Our data for salary and wages from tax returns does not have the same definition for as the salary and wages series produced by the ABS. While we make adjustments to increase consistency, there are some items in the ABS data series we cannot quantify. The main variances are:
- Individuals earning under the tax free threshold are not required to lodge a return. While a significant number of people earning income under the threshold do lodge tax returns (469,000 for the 2009–10 income year), we will be missing some wage and salary data which will affect the average tax rate we apply.
- We do not have data on changes in provisions for future entitlements, such as long service leave.
- While we have Tax Expenditure Statement estimates for tax-exempt defence force payments and allowances, this does not include the value of food, clothing and travel.
- We are uncertain about the number of individuals that are under voluntary withholding agreements or labour hire arrangements where they are classified as employees.
We use National Accounts data to estimate theoretical salary and wages amounts. There are limitations with National Accounts approach which means that there will be a margin of error with the data. The limitations include:
- Sampling and non-sampling errors
- The ABS does not attempt to measure the underground economy in relation to the COE, due to a lack of sufficient data. This means the tax gap is likely to be underestimated.

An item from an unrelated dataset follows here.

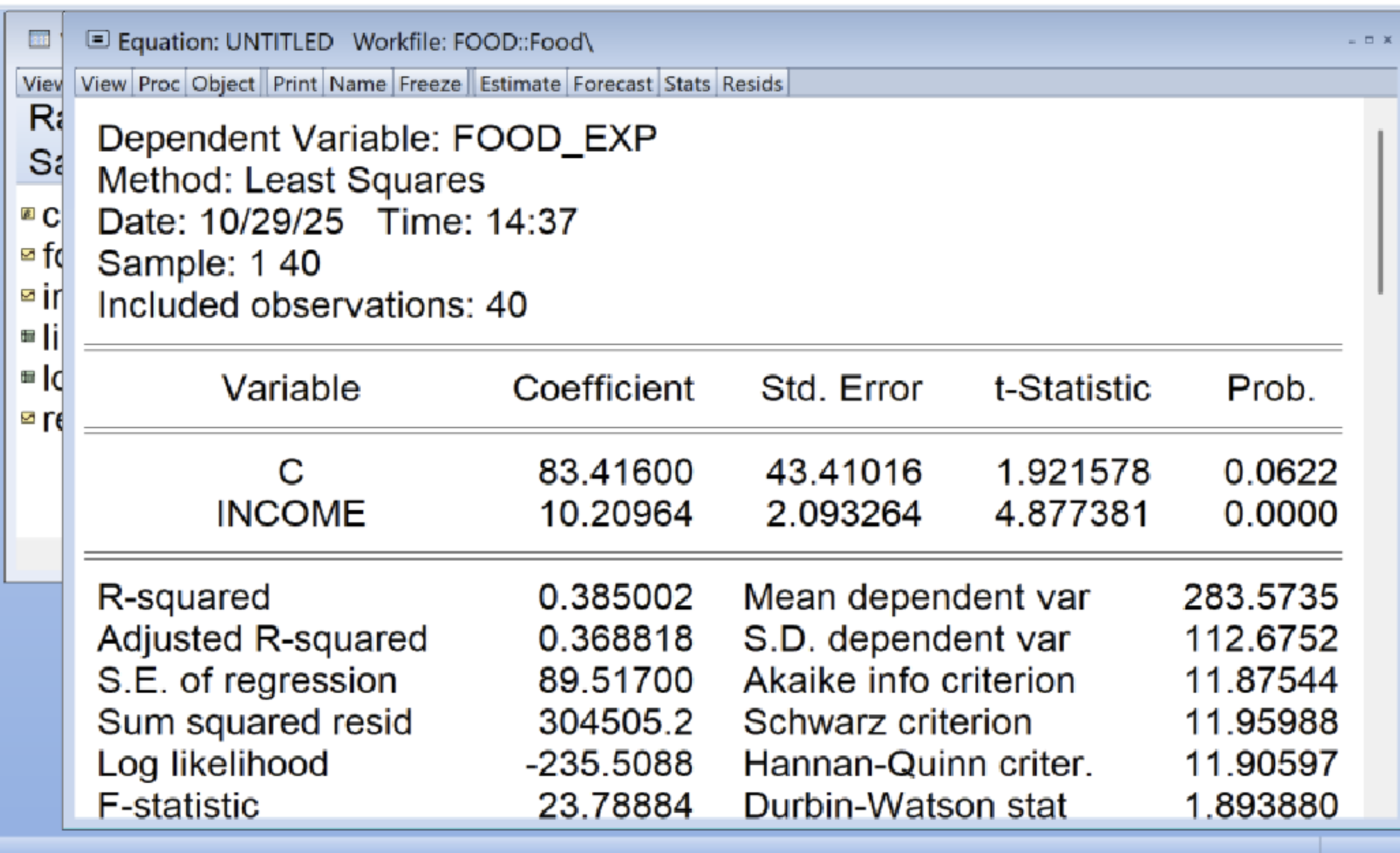
Task: Switch to the Stats view
Action: click(686, 84)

- National Accounts data is often subject to revision which can vary historical trend results. Material revisions to National Accounts data will result in changes to the estimated PAYG withholding gap.
- The value of income tax concessions cannot be determined directly from ABS National Accounts data. These values are estimated by Treasury in the Tax Expenditure Statement. However the Tax Expenditure Statement only identifies major exemptions and exceptions and the list is not exhaustive.